For some time I have been considering a problem to do with creating tables with unbounded types, one of the failed attempts is here: https://forum.dlang.org/thread/gdjaoxypicsxlfvzw...@forum.dlang.org?page=1 I then exchanged emails with Lucian, Sparrows creator and he very quickly and simply outlined the solution to the problem. Thereafter I read his PhD thesis - one of the most informative texts in computer science I have read and very well written.

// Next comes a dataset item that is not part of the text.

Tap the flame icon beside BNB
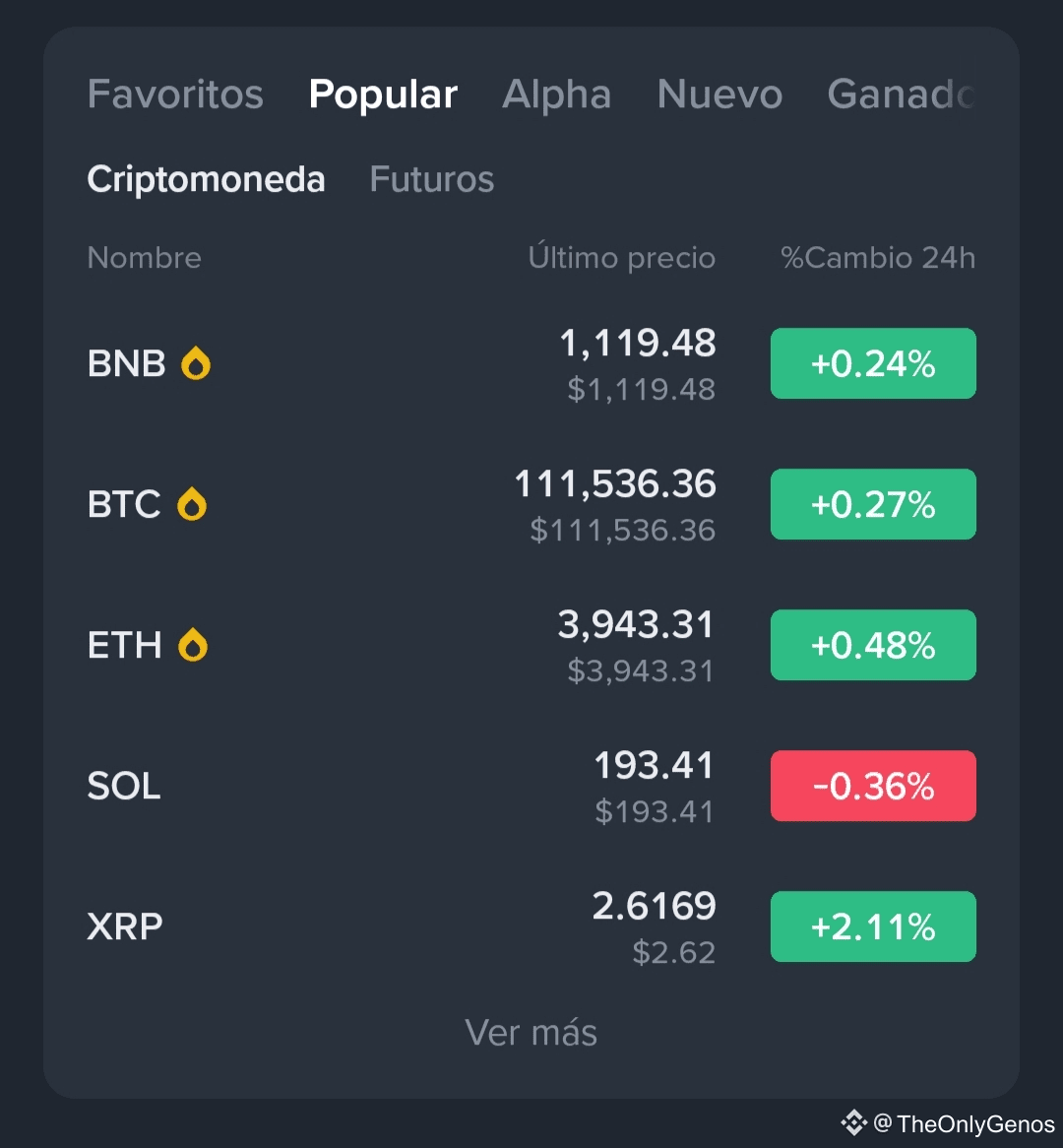The height and width of the screenshot is (1148, 1063). (196, 363)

At the moment, there are lots of languages attempting to solve the dynamic-static loop, being able to have features inherent in dynamic programming languages, while keeping the safety and performance that comes with a static compiled programming language, and then doing so in a language that doesn't cause your brain to bleed. The "One language to rule them all" motif of Julia has hit the rocks; one reason is because they now realize that their language is being held back because the compiler cannot infer certain types for example: http://www.johnmyleswhite.com/notebook/2015/11/28/why-julias-dataframes-are-still-slow/

I don't see any reason why D can't implement pandas DataFrames without needing to change the language at all
http://pandas.pydata.org/pandas-docs/stable/generated/pandas.DataFrame.html
It's just a lot of work.

The simplest I can think of is a struct containing a tuple that contains slices of equal length and an array of strings containing column names. You could have a specialization with a two-dimensional array (or ndslice).